With the loss of over 250,000 public-sector jobs since 2010 - 30,000 jobs in the NHS and 71,000 in education for starters - and women constituting 65 per cent of public-sector workers we know that women have been severely hit by this strategy as workers, carers and service users.

The private sector has not faired any better, with a dramatic drop in manufacturing contributing to an expected triple-dip recession. It's estimated that 40 per cent of high street shops will close in the next five years.

The government's policies - unfettered freedom for big business and financial institutions, which can rely on state bailouts, while pursuing ruthless privatisation of all social aspects of the state such as the NHS - are creating long-term economic chaos. There is no investment in the building or manufacturing industries.

The bankers are still getting their bonuses and the profits of the energy companies are soaring. But at the same time 30 per cent of British children are living in poverty and ordinary families are struggling with rent rises and housing benefit cuts.

The gap between rich and poor in this country is widening at a disgusting pace. Sales of houses worth £1 million or more rose by 118 per cent in the last year.

The Cameron-Osborne economic strategy is underpinned by an ideological attack on working-class people in general and women in particular.

Despite public statements about equality, Tory hardliners show their real reactionary attitude towards women when talking about family life and abortion rights. The subtext of Tory policy is that women are to blame - we should be at home with the children.

This was illustrated clearly during the civil unrest in 2011, when riots exploded around the country following the police shooting of Mark Duggan. This triggered the old debate about single-parent families and the role of schools in developing children's sense of right and wrong.

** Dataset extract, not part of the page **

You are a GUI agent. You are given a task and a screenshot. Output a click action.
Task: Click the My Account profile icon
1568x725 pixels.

Given that 90 per cent of lone parents are women, and the majority of teachers are women, it implies that we, not society as a whole, have failed to educate our young people.

It also gave Cameron another opportunity to spout his disingenuous drivel about broken Britain without a hint of irony. That he is the chief cause of this destruction - having scrapped the education maintenance allowance and standing by while youth unemployment rises to over 21 per cent for 16-24 year olds - was not mentioned.

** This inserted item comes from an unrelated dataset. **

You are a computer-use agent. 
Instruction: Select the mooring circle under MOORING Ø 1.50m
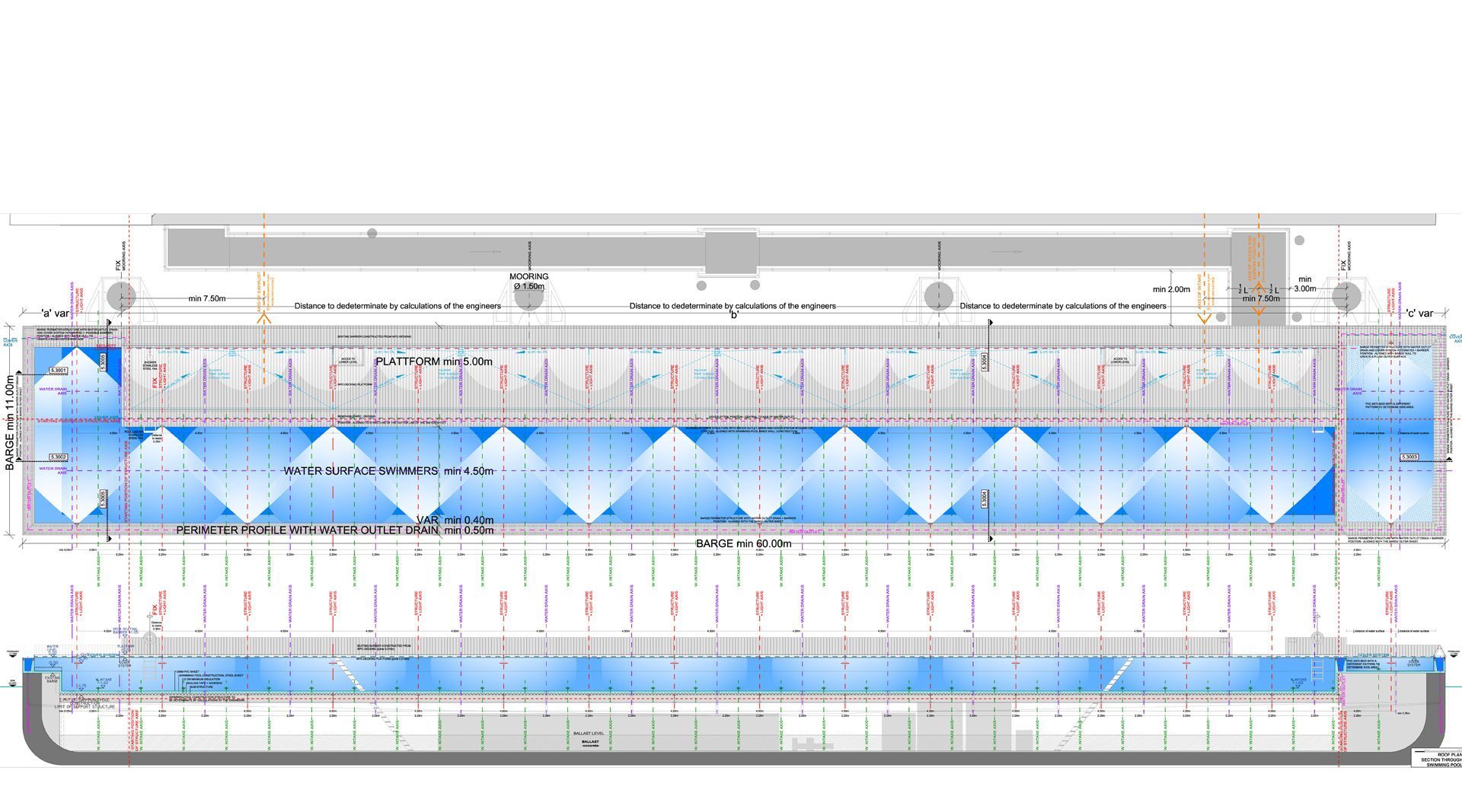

Our demand for decent, affordable childcare is also seen as a refusal to know our place. Despite some tax-credit subsidies for working parents, childcare costs are rising at twice the rate of inflation.

A part-time nursery place now averages £106 a week for a child under two years old and £104 a week for older children - a rise of 4.2 per cent and 6.6 per cent respectively in the last year. With job shortages, low wages and pay freezes this is making it unaffordable for many women to go out to work.

The Tory attitude towards women is also evident in the debate about a woman's right to choose.

Recognising that an all-out ban on abortion is not going to get through Parliament, many attempts have been made to reduce the time limit for abortion and strip termination providers of their counselling role.

Cameron has said he is sympathetic to these views while simultaneously criticising women who have children they can't afford. This has given the green light to the extra-parliamentary campaign of anti-abortion groups like 40 Days for Life to intimidate women outside clinics while remaining silent on the tragic death of Savita Halappanavar in Belfast, who was denied a life saving abortion.

This ideological attack is an attempt to divide working-class men from women and weaken the opposition to austerity policies.

The fundamental problem is that this government and the capitalist class object to our aspirations - equal pay for jobs of equal worth, affordable childcare, decent housing, free health care, reproductive rights, freedom from violence and - horror of all horrors - equal representation in the corridors of power.

In fact, all the demands laid out in the Charter for Women.

This is why the trade union and wider labour movement must ensure that these demands are not simply an add-on but become integral to the fight for a progressive and social just society.

  • Anita Wright is secretary of the National Assembly of Women.